“I like to rattle cages.” – Viv Albertine
Noise, vibration, and harshness. In the automotive world, NVH is a bad thing. There are specialist NVH engineers at most carmakers laboring away to exorcise mechanical gremlins.
But not all NVH is bad. In the industrial world, we can steer those gremlins toward good. We can even – if we’re clever enough – make them do work for us.
That’s the premise behind a new hardware/software company called Everactive, formerly named PsiKick (say it out loud), that makes industrial sensors that power themselves. Everactive’s sensors run on kinetic energy, generated by the very machines they’re monitoring. With enough of these sensors, strategically placed, you can monitor the health of large turbines, steam generators, and other bits of ironmongery. If a bearing starts to go bad, Everactive’s sensors will notice it long before the maintenance staff would, preventing expensive repairs or unnecessary preventive upkeep.
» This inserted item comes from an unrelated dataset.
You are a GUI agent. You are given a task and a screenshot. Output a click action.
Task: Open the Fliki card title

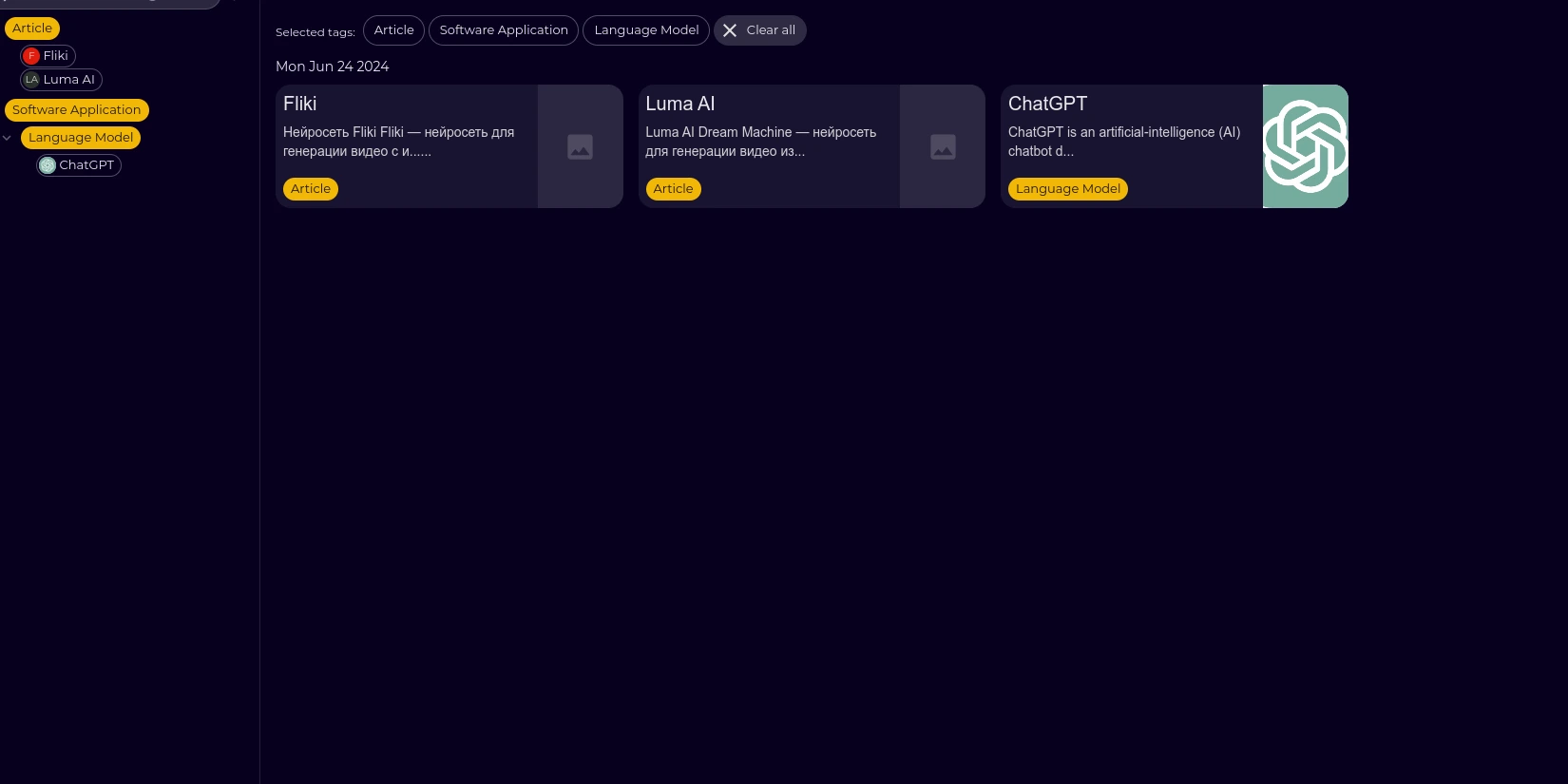pyautogui.click(x=300, y=104)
But why do low-power sensors matter in an industrial setting? What’s a few milliwatts here or there when your equipment is generating (or consuming) megawatts? All the sensors in an entire factory probably consume less power than the Coke machine in the break room. Surely Everactive has misjudged its market?
Ah, but there’s method to this madness. Any sensor that requires power, ipso facto, requires maintenance. The batteries need to be replaced, and that requires a union electrician to get his fingers in the machine. Multiply that by the hundreds of similar sensors in a typical installation, and it adds up to real work. Tedious work, but work nonetheless. And, presumably, all those batteries will be replaced earlier than necessary to avoid the risk of them dying on the job and the sensor going offline. Time and money, money and time.
A self-powered sensor can also collect data continuously, in contrast to battery-powered ones that duty-cycle to conserve energy. That throws away precious data, says Everactive; data that could be used to better monitor and characterize the equipment.
Power is binary; a sensor either needs external power or it doesn’t, and Everactive believes that producing an (effectively) zero-power industrial sensor makes all the difference. No power requirement, no maintenance issues. It’s a worry-free IoT.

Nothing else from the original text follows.